**Your task**
Reproduce the records below verbatim, line for line, without altering any character.

**Supplied records**

::::::::::

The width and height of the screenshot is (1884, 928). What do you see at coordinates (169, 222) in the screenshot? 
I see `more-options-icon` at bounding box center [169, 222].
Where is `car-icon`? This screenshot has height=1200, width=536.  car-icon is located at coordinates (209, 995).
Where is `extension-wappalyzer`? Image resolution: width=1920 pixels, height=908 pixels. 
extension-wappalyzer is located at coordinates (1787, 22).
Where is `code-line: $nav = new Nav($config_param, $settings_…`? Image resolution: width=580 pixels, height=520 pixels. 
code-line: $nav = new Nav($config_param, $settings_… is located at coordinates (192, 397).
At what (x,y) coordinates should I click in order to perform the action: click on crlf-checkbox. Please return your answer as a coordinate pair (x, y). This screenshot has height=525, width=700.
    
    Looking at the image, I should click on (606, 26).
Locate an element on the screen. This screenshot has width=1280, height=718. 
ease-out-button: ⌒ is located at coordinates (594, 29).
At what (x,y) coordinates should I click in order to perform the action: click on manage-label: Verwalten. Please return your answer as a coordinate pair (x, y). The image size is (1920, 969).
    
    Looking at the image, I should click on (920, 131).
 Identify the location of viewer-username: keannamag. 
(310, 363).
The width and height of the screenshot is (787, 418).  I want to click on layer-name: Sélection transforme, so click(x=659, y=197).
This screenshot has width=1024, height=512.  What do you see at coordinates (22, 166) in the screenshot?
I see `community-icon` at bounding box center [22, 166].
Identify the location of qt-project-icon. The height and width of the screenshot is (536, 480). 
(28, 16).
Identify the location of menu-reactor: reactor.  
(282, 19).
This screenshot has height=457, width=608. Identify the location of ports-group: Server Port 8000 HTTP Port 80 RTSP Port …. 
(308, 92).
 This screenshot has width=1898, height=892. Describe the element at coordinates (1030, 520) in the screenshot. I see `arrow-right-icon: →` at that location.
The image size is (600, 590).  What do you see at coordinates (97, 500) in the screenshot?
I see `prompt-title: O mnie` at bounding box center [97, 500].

::::::::::

**Task response**
The width and height of the screenshot is (1884, 928). What do you see at coordinates (169, 222) in the screenshot? 
I see `more-options-icon` at bounding box center [169, 222].
Where is `car-icon`? This screenshot has height=1200, width=536.  car-icon is located at coordinates (209, 995).
Where is `extension-wappalyzer`? Image resolution: width=1920 pixels, height=908 pixels. 
extension-wappalyzer is located at coordinates (1787, 22).
Where is `code-line: $nav = new Nav($config_param, $settings_…`? Image resolution: width=580 pixels, height=520 pixels. 
code-line: $nav = new Nav($config_param, $settings_… is located at coordinates (192, 397).
At what (x,y) coordinates should I click in order to perform the action: click on crlf-checkbox. Please return your answer as a coordinate pair (x, y). This screenshot has height=525, width=700.
    
    Looking at the image, I should click on (606, 26).
Locate an element on the screen. This screenshot has width=1280, height=718. 
ease-out-button: ⌒ is located at coordinates (594, 29).
At what (x,y) coordinates should I click in order to perform the action: click on manage-label: Verwalten. Please return your answer as a coordinate pair (x, y). The image size is (1920, 969).
    
    Looking at the image, I should click on (920, 131).
 Identify the location of viewer-username: keannamag. 
(310, 363).
The width and height of the screenshot is (787, 418).  I want to click on layer-name: Sélection transforme, so click(x=659, y=197).
This screenshot has width=1024, height=512.  What do you see at coordinates (22, 166) in the screenshot?
I see `community-icon` at bounding box center [22, 166].
Identify the location of qt-project-icon. The height and width of the screenshot is (536, 480). 
(28, 16).
Identify the location of menu-reactor: reactor.  
(282, 19).
This screenshot has height=457, width=608. Identify the location of ports-group: Server Port 8000 HTTP Port 80 RTSP Port …. 
(308, 92).
 This screenshot has width=1898, height=892. Describe the element at coordinates (1030, 520) in the screenshot. I see `arrow-right-icon: →` at that location.
The image size is (600, 590).  What do you see at coordinates (97, 500) in the screenshot?
I see `prompt-title: O mnie` at bounding box center [97, 500].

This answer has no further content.